*TASK*
Print every line of the material below from the one containing "is (1025, 688)." down to the one containing "I will point(728,178).", both included, without any changes.

*THE DATA*

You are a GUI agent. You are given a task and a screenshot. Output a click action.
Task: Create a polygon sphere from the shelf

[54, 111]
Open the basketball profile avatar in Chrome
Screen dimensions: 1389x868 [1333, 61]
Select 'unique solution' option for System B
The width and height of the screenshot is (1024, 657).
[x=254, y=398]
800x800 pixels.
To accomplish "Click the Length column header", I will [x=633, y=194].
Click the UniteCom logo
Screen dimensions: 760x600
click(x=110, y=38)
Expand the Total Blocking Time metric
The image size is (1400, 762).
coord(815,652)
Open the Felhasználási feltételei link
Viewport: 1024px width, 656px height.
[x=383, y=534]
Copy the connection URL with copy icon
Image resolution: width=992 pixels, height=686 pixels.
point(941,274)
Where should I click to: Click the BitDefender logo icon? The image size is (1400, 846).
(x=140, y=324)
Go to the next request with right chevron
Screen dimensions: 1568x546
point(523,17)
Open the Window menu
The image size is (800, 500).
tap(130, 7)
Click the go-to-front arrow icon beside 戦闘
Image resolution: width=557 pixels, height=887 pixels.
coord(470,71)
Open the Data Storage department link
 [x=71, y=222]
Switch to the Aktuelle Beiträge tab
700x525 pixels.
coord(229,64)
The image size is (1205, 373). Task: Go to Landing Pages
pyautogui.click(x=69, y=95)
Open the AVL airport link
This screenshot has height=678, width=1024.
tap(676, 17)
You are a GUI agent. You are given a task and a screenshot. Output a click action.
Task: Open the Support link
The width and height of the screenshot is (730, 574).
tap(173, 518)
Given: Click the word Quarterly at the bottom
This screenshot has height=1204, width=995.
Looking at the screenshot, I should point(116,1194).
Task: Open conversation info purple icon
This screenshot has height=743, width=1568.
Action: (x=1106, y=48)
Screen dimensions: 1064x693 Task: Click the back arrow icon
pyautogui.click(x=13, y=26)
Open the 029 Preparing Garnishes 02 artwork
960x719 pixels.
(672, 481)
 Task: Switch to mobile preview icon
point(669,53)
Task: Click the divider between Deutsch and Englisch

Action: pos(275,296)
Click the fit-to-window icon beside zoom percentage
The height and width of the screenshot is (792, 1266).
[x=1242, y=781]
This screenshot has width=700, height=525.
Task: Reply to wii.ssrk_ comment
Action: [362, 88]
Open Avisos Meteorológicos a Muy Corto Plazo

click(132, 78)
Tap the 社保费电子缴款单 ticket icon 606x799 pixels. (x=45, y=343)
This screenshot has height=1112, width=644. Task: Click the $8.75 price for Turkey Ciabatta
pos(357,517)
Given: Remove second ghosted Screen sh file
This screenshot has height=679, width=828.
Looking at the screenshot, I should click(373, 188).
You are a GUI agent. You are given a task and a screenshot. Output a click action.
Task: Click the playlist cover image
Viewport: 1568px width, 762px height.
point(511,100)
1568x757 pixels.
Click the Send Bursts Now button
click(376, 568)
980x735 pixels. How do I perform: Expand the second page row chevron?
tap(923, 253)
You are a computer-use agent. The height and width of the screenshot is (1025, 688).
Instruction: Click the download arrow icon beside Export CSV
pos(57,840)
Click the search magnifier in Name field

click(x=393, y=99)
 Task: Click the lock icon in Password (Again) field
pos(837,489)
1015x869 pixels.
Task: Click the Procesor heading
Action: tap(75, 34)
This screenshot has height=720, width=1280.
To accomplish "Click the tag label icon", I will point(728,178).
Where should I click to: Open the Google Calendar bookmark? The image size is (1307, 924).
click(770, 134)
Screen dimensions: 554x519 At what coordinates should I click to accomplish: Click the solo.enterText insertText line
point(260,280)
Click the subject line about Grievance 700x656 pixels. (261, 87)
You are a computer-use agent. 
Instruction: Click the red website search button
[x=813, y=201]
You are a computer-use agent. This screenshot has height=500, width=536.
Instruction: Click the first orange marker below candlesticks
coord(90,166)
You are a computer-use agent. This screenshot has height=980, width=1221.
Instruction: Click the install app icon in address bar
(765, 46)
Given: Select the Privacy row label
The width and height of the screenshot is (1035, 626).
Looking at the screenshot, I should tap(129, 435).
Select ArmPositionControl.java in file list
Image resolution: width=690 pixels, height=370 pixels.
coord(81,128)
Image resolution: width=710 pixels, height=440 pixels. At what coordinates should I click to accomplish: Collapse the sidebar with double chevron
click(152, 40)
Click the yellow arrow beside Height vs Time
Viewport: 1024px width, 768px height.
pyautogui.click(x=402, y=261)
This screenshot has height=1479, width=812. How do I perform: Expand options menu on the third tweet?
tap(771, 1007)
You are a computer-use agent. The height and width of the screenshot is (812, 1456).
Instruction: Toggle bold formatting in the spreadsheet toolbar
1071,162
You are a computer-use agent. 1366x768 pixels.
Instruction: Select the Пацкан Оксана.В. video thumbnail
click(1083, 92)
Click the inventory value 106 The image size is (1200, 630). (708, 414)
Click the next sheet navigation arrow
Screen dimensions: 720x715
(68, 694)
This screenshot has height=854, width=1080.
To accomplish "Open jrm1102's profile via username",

*OUTPUT*
You are a computer-use agent. The height and width of the screenshot is (1025, 688).
Instruction: Click the download arrow icon beside Export CSV
pos(57,840)
Click the search magnifier in Name field

click(x=393, y=99)
 Task: Click the lock icon in Password (Again) field
pos(837,489)
1015x869 pixels.
Task: Click the Procesor heading
Action: tap(75, 34)
This screenshot has height=720, width=1280.
To accomplish "Click the tag label icon", I will point(728,178).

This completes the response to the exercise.